Bom in 1950, Susan Eloise Hinton was raised in Tulsa, Oklahoma. She was an avid reader as a child and experimented with writing by the time she turned ten. Her early stories were about cowboys and horses, and she preferred plots with rough riding and gunfights. When Hinton reached her teens, however, she could not find anything pleasing to read. Adult literature was still a bit too complicated for her, while literature for teens consisted of innocent tales about girls finding boyfriends. To please herself, she decided to create a different fictional universe from these annoying "Mary Jane goes to the prom" novels. She wanted to create a realistic story about being a teen. Additionally, like her character Ponyboy, she wanted to record some events of her high school years. She took inspiration from real events and people to create a story of class warfare between teens. After working on the novel for a year and a half and through four re-writes, she let a friend's mother read it. The mother liked it enough to refer her to an agent, Marilyn Marlow of the Curtis Brown Agency. A contract offering publication arrived during Hinton's high-school graduation ceremonies.

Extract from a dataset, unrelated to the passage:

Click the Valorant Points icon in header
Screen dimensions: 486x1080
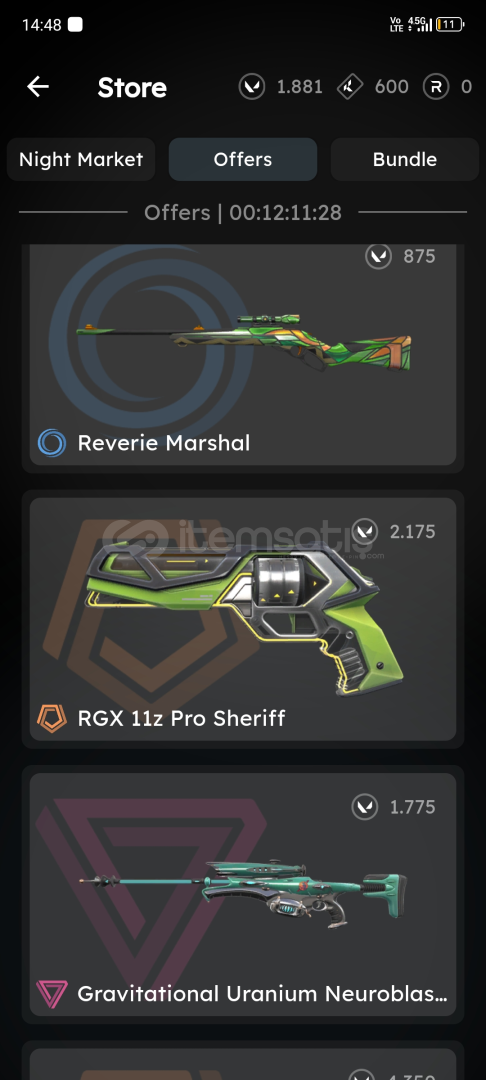pyautogui.click(x=252, y=87)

The Outsiders was published in 1967, when the author was just seventeen. Susan Eloise shortened her name to S. E. Hinton so that boys would not know the author was female. It was published to critical acclaim, won several awards, and became a cult classic among teen readers. The success of The Outsiders enabled Hinton to go to the University of Tulsa, where she earned a B.S. in Education in 1970. While in school she met her future husband, David Inhofe, who encouraged her to write her second novel, That Was Then, This Is Now (1971). Over the next decade, she published a new novel every four years. In 1975, she published Rumble Fish, and Tex in 1979. Although she was no longer an adolescent herself, Hinton was still able to bring her sympathy for teens and insight into their lives to her work. She only published one work in the 1980s, 1988's Taming the Star Runner, and in the 1990s she has focused more on picture books for younger readers than on novels.
Other than her writing, Hinton is kept busy by a family life and her son, Nicholas David. She has also served as a consultant on the film adaptations of her novels and has even appeared in minor roles. She continues to write and lives in Tulsa. Her pivotal role in the development of young adult fiction was recognized in 1988, when the American Library Association awarded her the first Margaret Edwards Young Adult Author Achievement Award for her body of work.